SUPPLIED ENTRIES:
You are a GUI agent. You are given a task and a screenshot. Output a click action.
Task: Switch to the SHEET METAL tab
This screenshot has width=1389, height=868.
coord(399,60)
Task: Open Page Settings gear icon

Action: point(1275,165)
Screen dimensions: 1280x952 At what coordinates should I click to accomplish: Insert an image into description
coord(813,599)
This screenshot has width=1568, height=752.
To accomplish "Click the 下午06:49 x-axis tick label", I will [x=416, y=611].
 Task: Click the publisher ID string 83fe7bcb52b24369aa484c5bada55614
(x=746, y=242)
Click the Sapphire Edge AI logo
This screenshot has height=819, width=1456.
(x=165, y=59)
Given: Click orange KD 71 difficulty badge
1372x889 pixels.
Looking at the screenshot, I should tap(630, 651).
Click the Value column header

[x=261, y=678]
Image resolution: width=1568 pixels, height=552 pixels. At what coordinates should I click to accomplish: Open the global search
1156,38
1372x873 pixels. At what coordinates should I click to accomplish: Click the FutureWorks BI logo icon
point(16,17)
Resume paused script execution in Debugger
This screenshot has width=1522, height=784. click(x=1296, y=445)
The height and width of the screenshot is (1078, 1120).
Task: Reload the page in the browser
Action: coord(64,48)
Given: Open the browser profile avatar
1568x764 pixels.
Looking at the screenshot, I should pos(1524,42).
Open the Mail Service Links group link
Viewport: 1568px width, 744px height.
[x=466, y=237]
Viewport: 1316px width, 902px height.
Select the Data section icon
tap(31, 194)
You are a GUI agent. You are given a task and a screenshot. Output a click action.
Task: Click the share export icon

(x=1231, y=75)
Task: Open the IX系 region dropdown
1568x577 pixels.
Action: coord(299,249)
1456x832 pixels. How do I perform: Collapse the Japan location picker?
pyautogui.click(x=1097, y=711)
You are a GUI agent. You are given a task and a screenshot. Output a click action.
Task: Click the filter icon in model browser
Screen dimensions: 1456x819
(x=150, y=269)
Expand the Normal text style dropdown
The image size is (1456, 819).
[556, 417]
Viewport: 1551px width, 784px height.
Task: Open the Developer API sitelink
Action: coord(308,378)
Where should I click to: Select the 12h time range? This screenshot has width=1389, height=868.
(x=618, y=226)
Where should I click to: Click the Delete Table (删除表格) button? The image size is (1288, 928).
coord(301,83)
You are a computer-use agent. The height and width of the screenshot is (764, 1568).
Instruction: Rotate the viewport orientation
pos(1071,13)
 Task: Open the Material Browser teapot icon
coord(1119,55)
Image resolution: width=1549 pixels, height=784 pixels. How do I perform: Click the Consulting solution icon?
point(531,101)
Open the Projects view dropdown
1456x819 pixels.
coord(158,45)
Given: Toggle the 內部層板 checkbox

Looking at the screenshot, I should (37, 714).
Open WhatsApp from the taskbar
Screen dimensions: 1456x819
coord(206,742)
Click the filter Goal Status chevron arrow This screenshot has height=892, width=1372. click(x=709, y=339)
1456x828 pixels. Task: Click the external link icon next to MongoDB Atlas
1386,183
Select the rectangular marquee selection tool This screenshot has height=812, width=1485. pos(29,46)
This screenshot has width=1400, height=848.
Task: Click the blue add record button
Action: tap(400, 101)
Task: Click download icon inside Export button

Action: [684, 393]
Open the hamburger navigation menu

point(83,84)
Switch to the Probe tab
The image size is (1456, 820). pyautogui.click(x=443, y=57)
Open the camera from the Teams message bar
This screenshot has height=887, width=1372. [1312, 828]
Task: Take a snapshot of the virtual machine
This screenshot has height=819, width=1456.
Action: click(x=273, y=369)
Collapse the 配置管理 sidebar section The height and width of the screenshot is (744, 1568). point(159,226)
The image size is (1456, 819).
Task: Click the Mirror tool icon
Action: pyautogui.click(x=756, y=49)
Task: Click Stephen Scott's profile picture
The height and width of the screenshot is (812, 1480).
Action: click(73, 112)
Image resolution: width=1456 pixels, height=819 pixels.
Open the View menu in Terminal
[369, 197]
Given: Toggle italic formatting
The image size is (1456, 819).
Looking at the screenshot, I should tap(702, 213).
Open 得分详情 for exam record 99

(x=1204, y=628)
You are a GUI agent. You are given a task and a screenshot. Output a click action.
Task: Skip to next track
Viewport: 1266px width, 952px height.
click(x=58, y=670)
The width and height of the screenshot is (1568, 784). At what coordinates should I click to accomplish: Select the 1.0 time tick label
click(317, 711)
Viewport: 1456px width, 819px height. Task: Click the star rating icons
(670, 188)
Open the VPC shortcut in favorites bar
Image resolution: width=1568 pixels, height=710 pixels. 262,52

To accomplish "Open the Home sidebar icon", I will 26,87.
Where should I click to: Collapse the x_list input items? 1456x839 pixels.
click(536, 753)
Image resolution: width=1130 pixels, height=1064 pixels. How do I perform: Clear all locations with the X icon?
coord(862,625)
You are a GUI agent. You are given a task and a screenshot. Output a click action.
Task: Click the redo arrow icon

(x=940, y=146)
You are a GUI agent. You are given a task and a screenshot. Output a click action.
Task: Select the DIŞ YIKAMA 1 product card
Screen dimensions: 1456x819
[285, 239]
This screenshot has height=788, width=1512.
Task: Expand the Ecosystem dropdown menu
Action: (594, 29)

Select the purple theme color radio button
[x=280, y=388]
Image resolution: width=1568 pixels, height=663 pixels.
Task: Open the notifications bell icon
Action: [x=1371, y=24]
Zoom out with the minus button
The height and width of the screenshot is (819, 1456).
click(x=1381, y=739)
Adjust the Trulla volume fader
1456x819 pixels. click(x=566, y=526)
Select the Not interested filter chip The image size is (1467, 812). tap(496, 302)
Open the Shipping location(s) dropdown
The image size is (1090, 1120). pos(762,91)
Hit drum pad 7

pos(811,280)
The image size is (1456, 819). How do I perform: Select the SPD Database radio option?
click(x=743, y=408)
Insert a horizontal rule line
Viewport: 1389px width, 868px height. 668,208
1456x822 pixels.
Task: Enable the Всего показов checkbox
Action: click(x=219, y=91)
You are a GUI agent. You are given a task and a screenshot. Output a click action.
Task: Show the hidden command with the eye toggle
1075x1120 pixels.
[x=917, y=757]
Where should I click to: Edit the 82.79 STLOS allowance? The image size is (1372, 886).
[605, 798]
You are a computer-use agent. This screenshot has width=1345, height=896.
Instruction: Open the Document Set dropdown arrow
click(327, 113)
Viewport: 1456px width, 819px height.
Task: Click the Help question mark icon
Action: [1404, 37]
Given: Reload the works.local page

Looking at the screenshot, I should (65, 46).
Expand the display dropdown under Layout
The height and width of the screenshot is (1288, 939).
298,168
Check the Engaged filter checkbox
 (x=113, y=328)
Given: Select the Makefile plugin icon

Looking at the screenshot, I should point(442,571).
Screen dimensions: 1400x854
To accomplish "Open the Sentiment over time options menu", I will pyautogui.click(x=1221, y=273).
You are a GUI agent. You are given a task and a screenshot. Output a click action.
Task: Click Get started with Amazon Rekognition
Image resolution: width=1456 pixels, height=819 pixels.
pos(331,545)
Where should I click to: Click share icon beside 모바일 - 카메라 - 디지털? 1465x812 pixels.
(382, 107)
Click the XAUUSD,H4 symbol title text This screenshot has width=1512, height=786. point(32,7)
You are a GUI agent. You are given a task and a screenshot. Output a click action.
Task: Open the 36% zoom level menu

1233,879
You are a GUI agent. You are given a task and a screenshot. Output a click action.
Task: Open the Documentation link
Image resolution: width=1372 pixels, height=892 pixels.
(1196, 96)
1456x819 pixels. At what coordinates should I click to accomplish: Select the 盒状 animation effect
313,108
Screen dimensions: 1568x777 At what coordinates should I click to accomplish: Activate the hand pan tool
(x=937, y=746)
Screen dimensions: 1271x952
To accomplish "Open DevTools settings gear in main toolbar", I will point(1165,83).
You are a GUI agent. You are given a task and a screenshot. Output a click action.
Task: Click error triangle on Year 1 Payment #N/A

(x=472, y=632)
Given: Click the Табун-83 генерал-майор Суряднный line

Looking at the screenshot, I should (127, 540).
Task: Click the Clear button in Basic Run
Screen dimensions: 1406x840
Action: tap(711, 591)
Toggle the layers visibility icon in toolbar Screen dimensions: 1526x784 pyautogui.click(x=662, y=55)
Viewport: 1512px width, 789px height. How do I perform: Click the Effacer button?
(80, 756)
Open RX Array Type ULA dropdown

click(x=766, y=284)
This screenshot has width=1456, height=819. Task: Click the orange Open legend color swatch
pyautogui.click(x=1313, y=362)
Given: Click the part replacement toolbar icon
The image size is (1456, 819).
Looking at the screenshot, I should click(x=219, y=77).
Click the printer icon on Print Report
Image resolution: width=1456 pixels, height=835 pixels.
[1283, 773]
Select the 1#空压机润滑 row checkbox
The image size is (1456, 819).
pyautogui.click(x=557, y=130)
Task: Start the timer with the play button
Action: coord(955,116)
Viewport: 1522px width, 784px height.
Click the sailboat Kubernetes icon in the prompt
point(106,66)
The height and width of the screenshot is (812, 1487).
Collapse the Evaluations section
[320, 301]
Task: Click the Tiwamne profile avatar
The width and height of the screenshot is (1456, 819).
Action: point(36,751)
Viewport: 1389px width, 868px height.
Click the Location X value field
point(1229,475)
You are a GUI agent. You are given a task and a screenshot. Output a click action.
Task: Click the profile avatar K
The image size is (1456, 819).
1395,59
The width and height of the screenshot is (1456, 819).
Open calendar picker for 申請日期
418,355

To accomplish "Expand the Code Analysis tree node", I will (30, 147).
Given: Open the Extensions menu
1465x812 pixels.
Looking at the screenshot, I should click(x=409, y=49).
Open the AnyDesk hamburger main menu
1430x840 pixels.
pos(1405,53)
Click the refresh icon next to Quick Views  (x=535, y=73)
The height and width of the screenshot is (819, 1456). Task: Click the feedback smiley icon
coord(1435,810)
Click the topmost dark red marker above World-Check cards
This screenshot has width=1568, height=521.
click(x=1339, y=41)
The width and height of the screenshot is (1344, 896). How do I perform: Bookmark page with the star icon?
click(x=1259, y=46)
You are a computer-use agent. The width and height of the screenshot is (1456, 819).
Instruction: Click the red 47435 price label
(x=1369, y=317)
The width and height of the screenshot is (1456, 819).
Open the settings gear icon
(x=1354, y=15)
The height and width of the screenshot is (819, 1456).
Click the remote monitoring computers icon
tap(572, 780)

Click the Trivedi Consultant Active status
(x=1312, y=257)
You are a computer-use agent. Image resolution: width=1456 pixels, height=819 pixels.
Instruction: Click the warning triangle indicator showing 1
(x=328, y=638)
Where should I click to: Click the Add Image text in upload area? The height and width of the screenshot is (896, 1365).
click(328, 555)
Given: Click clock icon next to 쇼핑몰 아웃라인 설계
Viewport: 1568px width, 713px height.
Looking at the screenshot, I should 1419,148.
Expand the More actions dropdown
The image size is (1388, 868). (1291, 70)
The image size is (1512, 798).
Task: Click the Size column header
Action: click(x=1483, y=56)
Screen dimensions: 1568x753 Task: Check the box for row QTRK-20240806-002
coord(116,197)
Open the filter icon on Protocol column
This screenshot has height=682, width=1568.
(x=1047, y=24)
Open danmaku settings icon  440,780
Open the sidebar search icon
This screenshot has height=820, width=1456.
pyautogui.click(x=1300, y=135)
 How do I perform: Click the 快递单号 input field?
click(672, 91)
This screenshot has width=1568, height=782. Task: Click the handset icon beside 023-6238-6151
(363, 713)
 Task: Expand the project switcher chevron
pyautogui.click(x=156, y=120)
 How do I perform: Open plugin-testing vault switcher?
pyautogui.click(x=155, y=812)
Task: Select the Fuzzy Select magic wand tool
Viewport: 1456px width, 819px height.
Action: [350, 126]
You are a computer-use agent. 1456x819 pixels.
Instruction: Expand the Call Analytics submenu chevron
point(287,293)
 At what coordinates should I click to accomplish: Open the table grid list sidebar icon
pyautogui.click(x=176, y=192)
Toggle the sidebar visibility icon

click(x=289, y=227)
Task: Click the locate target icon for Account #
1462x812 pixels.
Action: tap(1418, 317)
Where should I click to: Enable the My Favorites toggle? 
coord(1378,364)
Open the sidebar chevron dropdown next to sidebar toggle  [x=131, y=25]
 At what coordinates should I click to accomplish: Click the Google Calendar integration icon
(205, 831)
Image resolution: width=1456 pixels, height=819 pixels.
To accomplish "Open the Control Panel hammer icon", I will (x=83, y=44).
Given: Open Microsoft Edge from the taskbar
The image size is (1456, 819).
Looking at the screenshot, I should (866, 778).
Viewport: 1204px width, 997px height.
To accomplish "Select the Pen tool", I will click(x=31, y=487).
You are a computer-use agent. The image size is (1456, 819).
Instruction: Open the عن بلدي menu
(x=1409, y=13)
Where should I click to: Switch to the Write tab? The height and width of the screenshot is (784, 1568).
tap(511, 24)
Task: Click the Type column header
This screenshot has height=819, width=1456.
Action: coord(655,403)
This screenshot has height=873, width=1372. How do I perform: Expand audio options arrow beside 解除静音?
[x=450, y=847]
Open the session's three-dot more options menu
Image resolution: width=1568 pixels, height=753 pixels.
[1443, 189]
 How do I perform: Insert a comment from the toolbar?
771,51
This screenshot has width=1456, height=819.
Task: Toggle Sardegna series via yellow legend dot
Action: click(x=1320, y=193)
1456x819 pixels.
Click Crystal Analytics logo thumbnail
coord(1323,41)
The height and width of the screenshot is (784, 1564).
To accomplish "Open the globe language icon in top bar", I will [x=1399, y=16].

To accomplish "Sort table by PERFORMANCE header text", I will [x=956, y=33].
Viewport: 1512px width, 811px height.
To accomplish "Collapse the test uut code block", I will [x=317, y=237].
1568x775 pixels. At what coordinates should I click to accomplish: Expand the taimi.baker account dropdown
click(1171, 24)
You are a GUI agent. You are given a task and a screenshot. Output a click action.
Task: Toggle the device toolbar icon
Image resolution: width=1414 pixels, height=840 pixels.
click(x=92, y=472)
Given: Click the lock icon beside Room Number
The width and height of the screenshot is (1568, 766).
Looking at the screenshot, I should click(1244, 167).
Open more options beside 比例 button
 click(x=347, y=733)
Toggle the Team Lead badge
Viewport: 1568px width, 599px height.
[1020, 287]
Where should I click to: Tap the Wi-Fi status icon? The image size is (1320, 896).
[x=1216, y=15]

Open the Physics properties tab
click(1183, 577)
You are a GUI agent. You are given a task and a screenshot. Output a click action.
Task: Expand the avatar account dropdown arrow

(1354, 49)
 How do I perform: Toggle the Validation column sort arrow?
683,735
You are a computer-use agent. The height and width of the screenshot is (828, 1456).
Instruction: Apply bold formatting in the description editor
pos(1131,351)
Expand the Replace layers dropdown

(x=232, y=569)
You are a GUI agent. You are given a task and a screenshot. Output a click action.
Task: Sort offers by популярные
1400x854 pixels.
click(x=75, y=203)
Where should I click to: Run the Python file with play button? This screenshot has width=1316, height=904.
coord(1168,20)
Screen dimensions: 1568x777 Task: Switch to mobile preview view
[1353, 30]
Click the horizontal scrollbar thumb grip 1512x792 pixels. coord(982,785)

REQUIREMENT:
The answer is the run of lines above from the line containing "Instruction: Open the Document" through the line containing "Screen dimensions: 1400x854", copied exactly and alone.

ANSWER AREA:
Instruction: Open the Document Set dropdown arrow
click(327, 113)
Viewport: 1456px width, 819px height.
Task: Click the Help question mark icon
Action: [1404, 37]
Given: Reload the works.local page

Looking at the screenshot, I should (65, 46).
Expand the display dropdown under Layout
The height and width of the screenshot is (1288, 939).
298,168
Check the Engaged filter checkbox
 (x=113, y=328)
Given: Select the Makefile plugin icon

Looking at the screenshot, I should point(442,571).
Screen dimensions: 1400x854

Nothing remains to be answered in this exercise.